[Numpy-discussion] String type again.

Fri Jul 18 12:07:45 EDT 2014

18.07.2014 18:10, Julian Taylor kirjoitti:
[clip]
> We break code either way. Either we break applications using S as
> string type, but now it becomes bytes in python3. Or we break
> applications treating S as byte type and we change it to string in
> python3.
> 
> Unfortunately we missed the opportunity when adding python3 support
> to fix the same exact same bytes/text boundary issue which is the
> main reason why pythons3 exists in the first place. We should have
> made porting to numpy3 a intentionally(!) backward incompatible
> change just like python itself did.
> 
> Now we are stuck with deciding, which option breaks less. On the
> one hand, that S is bytes in python3 is somewhat established by now
> and lots of workarounds are already place. On the other hand, I
> think code that relies on S being bytes is in the minority and
> python3 usage is probably still  insignificant in this area.
> Unfortunately getting actual numbers and not wild guesses on this
> is probably not easy.

One way to try this out is to change the meaning of 'S' and see how
badly e.g. pandas or matplotlib break on py3 as a consequence.

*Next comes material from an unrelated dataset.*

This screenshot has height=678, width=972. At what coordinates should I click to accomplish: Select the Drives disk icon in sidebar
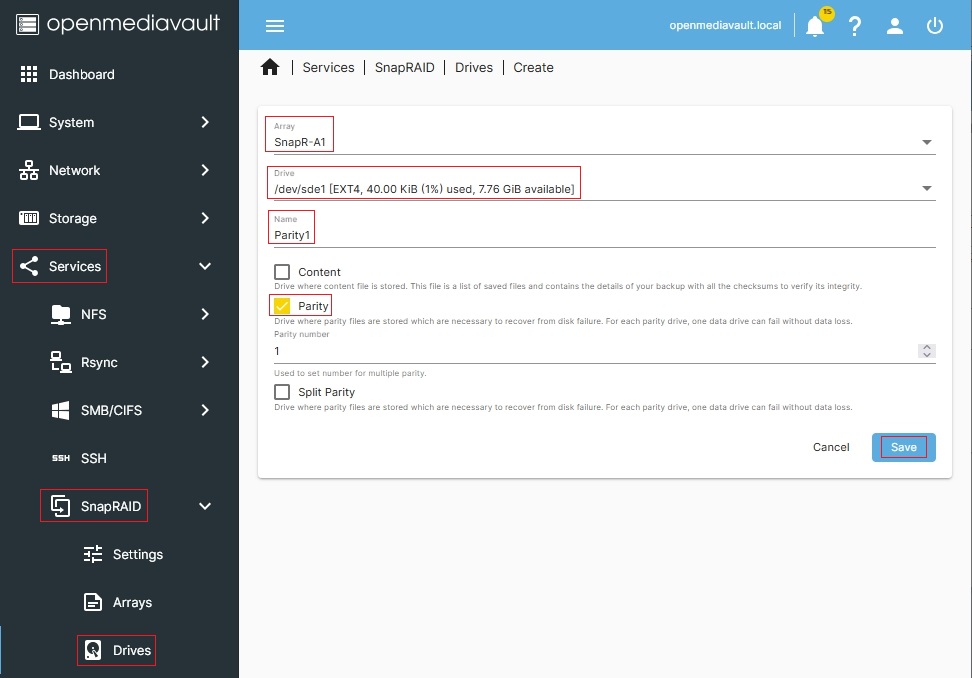(92, 650)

Another approach would be to add a new 1-byte unicode as a type code
different from 'S'. The automatic ASCII encoding in
constructor/assignment on Py3 can be deprecated, which would make 'S'
a strict bytes dtype.

This also is not perfect, since array(['foo']) on Py2 should for
backward compatibility continue returning dtype='S'. Moreover,
already existing code does not make use of it.

-- 
Pauli Virtanen